● Task directions:
Send back the records exactly as written, with no images.

● Information:
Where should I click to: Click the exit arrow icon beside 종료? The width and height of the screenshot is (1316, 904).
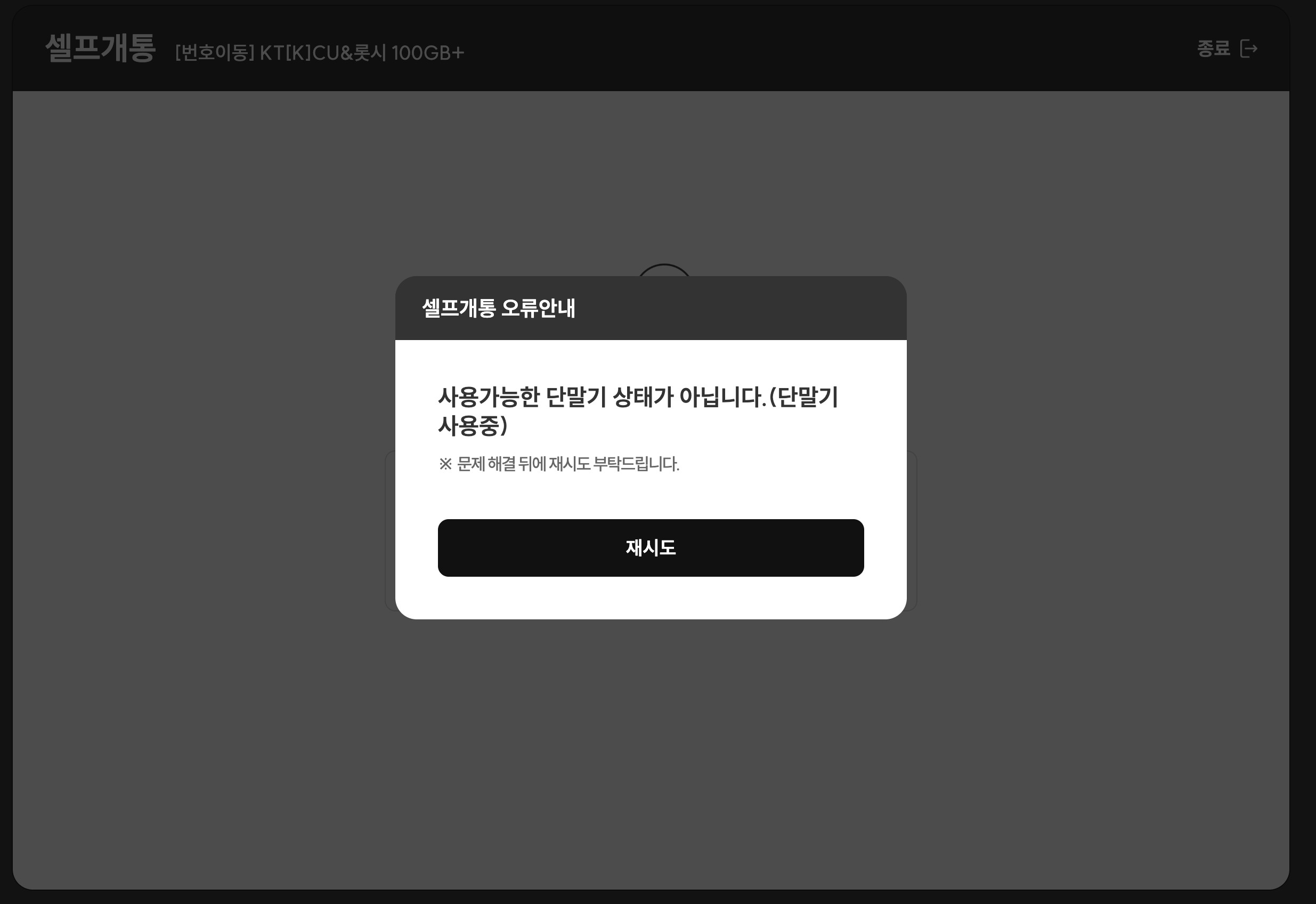1249,49
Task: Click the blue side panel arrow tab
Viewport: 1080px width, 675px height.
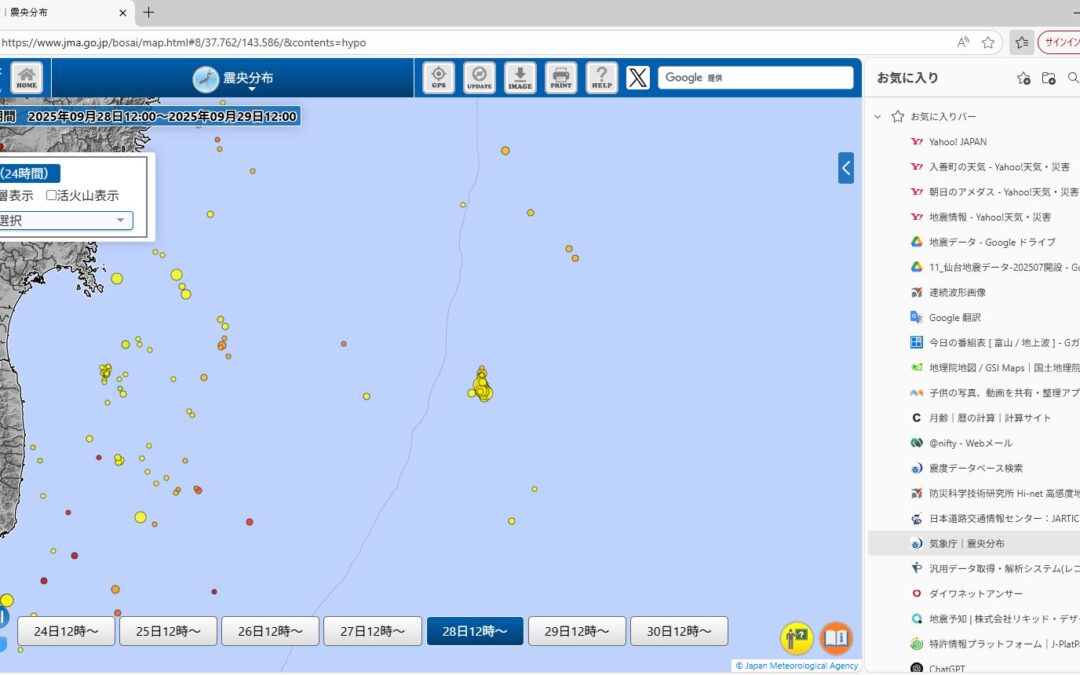Action: pos(846,168)
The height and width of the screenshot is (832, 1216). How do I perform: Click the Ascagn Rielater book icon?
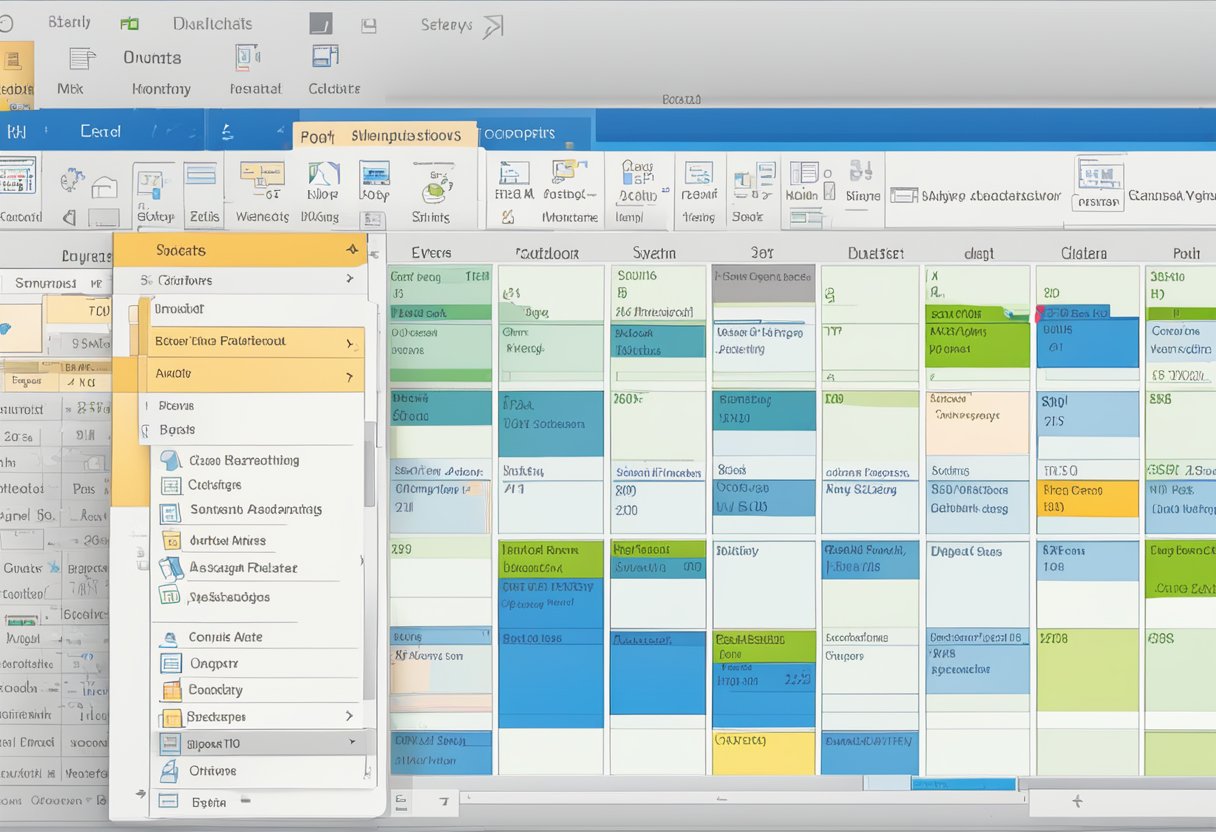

● Exercise answer:
Where should I click to: Click the exit arrow icon beside 종료? The width and height of the screenshot is (1316, 904).
1249,49
Task: Click the blue side panel arrow tab
Viewport: 1080px width, 675px height.
Action: pos(846,168)
The height and width of the screenshot is (832, 1216). How do I perform: Click the Ascagn Rielater book icon?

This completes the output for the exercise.